Trade with the Indians was carried on by barter. The skin of the beaver was the unit of computation. Four or five beavers were equal to one silver fox, two martens to a beaver, twenty musk-rats to a marten. If an Indian wished to purchase a gun he had to give twenty beaver skins for it. The tariff was one of very old standing, and was well known amongst the Indians. Under the Company's management the Indians were well cared for; they were not allowed to buy Fire-water, and quarrels between them and the Europeans were of the rarest occurrence. The régime of this Company was generally beneficial to the tribes and profitable to themselves, as long as the beaver, musk-rat, otter, fox, racoon, and badger continued to yield to the hunters their valuable skins in the well-known hunting-grounds.

(4) Rupert's Land meant what is now included under Manitoba, Kewatin, Assiniboia, Saskatchewan, Alberta, Athabasca1. But much of it was hidden from the ken of men. Here was another system of vast lakes and deep rivers which dwarfed the floods of the Old World. The Mackenzie, from its rise in the Rocky Mountains to its mouth in the Arctic Ocean, is 2000 miles long, and the Saskatchewan runs a course of 1300 miles before it mixes its waters with those of Lake Winnipeg. Great Bear Lake was found to be 180 miles long and 105 broad, Athabasca was 200, Great Slave Lake 280 miles long, Lake Winnipeg 280, the Lake of the Woods 60 miles long and 32 broad.

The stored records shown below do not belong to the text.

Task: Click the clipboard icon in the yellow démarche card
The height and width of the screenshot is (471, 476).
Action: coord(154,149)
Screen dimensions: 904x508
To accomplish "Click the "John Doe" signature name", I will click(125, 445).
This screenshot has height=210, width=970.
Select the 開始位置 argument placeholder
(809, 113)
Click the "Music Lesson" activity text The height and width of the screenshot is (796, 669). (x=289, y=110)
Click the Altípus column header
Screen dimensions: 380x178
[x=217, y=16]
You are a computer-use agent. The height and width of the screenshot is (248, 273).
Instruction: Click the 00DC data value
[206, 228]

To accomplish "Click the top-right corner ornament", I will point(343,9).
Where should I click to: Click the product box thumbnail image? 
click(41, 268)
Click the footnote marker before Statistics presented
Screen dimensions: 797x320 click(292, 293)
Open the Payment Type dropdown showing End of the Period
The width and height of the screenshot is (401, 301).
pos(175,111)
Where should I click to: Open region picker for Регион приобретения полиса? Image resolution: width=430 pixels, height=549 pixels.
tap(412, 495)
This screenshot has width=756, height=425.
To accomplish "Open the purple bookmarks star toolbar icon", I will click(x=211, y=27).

In addition, there were minor lakes, as Deer Lake and Wollaston Lake. Most of the region lay outside the Arctic Circle, and when the brief warm summer came it seemed to call forth in an extraordinarily short time the gifts of nature. It has long been discovered that the country between Winnipeg and the Rocky Mountains is the finest wheat-field in the world.

See Appendix ix.

(5) There are said to be three classes of soil in this region. There is the great plain of the Red River, a vast country with great fertility of soil, boasting of the best climate both with regard to the length of summer and the temperature of winter. There is the second prairie level round Regina forming a splendid wheat country; and there is a third prairie level west of Moose Jaw, lately discovered to be useful for grazing purposes chiefly. But in 1670 the country was looked upon simply as a region for the hunter and fur-trader. No one had yet explored as far westward as the Rocky Mountains. Winter sets in over the regions about the middle of November, and the husbandman cannot sow his seed till April. Summer comes quickly and rushes through the sky. Haytime is in June and July, harvesting in August and September, and in October the roots are pulled; so the farmer must not lag behind in the brief space allowed him. The atmosphere is clear and bracing, the number of cloudy days in the year being seldom more than sixty or seventy, and the golden grain is ripened quickly. The native population is sparse and scattered over enormous regions, and it is calculated that between the Red River and the Rocky Mountains there were never more than 50,000 souls, the principal tribes being the Crees, Blackfeet, Saulteaux, and Swampies.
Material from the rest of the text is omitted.